The brokerage, which has a price target of $80 on the stock, said it is increasingly concerned that the potential for consistent and meaningful sales
and earnings upside at BBBY is beginning to wane as recent key product cycles and outsized market share opportunities fade and coupons again emerge as a more significant traffic driver for the chain.
Oppenheimer said investors are apt to scrutinize more closely sales and gross margin trends than ongoing gains from cost controls or buybacks. BBBY's position as a compelling "housing play" now seems well telegraphed in the market.
"Clients should interpret our downgrade of BBBY shares as a signal that for at least the next few quarters we view the potential for outsized sales and earnings at the chain as limited," the brokerage said.

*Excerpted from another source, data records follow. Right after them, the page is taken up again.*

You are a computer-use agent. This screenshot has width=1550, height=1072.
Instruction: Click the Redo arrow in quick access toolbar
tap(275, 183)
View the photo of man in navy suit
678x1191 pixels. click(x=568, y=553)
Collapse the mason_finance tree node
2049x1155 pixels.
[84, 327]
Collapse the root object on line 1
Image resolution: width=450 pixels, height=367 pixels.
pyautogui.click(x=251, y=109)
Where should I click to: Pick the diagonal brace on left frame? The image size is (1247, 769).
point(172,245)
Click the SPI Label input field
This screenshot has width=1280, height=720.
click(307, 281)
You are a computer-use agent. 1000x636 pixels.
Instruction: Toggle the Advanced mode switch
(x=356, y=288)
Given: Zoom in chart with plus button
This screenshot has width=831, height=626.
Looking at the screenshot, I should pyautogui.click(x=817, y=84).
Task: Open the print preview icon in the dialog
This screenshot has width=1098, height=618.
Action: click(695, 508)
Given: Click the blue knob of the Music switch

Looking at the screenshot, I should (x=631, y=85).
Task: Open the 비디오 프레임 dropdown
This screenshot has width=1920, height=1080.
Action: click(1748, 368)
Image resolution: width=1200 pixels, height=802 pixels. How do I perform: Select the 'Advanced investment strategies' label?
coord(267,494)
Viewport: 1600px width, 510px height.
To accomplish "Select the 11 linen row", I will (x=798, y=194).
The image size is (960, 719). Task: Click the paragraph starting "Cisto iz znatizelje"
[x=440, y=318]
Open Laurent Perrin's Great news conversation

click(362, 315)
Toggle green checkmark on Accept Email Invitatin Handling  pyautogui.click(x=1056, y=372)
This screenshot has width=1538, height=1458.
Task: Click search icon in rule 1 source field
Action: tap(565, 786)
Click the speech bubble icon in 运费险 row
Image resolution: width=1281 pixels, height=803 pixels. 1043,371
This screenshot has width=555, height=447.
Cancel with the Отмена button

"We prefer stories with greater business model "sales and earnings slack" such as HD, LOW, and PIR," Oppenheimer wrote.
However, the brokerage is of the view that BBBY remains an attractive core holding for longer term-oriented investors. The Bed Bath & Beyond business model is by no means broken or in structural decline. BBBY remains one of the primary "market share grabbers" in the home furnishing sector, Oppenheimer said.
BBBY will report second-quarter results on Wednesday.
"Our now more subdued outlook for BBBY shares represents a call on prospects for the chain over the next several quarters and is not necessarily reflective of our view of the chain?s upcoming second-quarter earnings announcement," the brokerage said.
On Tuesday, shares dropped 1.65 percent to trade at $69.60. The stock has been trading in the 52-week range of $53.15 to $75.84.